INDUSTRIAL ENGINEER – VOLUME 47 NUMBER 3
BY PAUL ENGLE
Most lean practitioners build strong bond with their supply chain partners. They may even share confidential information concerning new product designs and invite their partners to participate in product development. In return, suppliers provide their customers with high levels of service at competitive price.
What happens when the relationship sours, or the supplier experiences rapid, unplanned changes? Like people, companies and their supply chain do not live forever. Changes in leadership, financial problems, sale of the company or natural disaster produce less than satisfactory outcomes.
While some companies continue to support multiple sources for the same products and services, many smaller organizations rely on a single partner. Management must respond when these partners fail to perform.

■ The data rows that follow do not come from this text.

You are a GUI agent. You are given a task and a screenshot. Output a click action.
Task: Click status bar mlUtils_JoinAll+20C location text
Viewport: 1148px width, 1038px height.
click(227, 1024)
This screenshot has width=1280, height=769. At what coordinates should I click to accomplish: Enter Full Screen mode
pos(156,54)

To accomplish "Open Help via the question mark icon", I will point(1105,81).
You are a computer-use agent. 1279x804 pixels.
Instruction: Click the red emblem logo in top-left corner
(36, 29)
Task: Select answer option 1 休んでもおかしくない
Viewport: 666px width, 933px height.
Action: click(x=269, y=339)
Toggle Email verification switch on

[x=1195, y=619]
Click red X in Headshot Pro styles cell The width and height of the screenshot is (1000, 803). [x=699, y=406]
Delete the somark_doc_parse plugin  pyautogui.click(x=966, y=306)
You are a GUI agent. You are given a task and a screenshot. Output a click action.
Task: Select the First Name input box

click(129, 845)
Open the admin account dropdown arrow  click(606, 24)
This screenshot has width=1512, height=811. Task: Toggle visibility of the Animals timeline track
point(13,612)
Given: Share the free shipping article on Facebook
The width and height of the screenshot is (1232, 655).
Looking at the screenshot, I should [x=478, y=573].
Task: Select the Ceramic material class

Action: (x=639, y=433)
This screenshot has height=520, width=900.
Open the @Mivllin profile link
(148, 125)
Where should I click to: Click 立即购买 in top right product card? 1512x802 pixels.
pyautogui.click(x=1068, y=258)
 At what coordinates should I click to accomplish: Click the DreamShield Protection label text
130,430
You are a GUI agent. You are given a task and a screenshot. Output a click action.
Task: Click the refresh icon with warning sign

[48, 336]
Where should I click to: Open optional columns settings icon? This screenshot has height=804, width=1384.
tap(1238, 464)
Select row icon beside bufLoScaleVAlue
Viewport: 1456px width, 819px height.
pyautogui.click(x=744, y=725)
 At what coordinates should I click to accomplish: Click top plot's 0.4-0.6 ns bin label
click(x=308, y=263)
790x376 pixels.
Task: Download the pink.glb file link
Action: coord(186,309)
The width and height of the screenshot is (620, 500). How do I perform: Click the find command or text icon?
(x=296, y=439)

Nearly all lean companies actively support their suppliers? improvement activities. Suppliers in transition should not be exceptions. Coordinated action between the company and its supplier may negate the need to develop a replacement source.
Meetings between the company and its transitioning supplier should focus on performance goals and improvement progress. Avoid discussions related to personalities, past issues and competing suppliers.
While working with the supplier, carefully consider other options. While they may not be required, alternatives help mitigate risk. I typically recommend a combination of buffer inventory and active pursuit of an alternate supplier. If the supplier fails to meet mutually agreed upon targets within a reasonable amount of time, other alternatives will be required.
Transitions may be difficult, but supply chains evolve and partners may change. Monitoring programs can be an effective control that mitigates risks to the value stream. Investing in suppliers provides some level of assurance that predictable outcomes are achieved. Measuring performance verifies that suppliers are capable.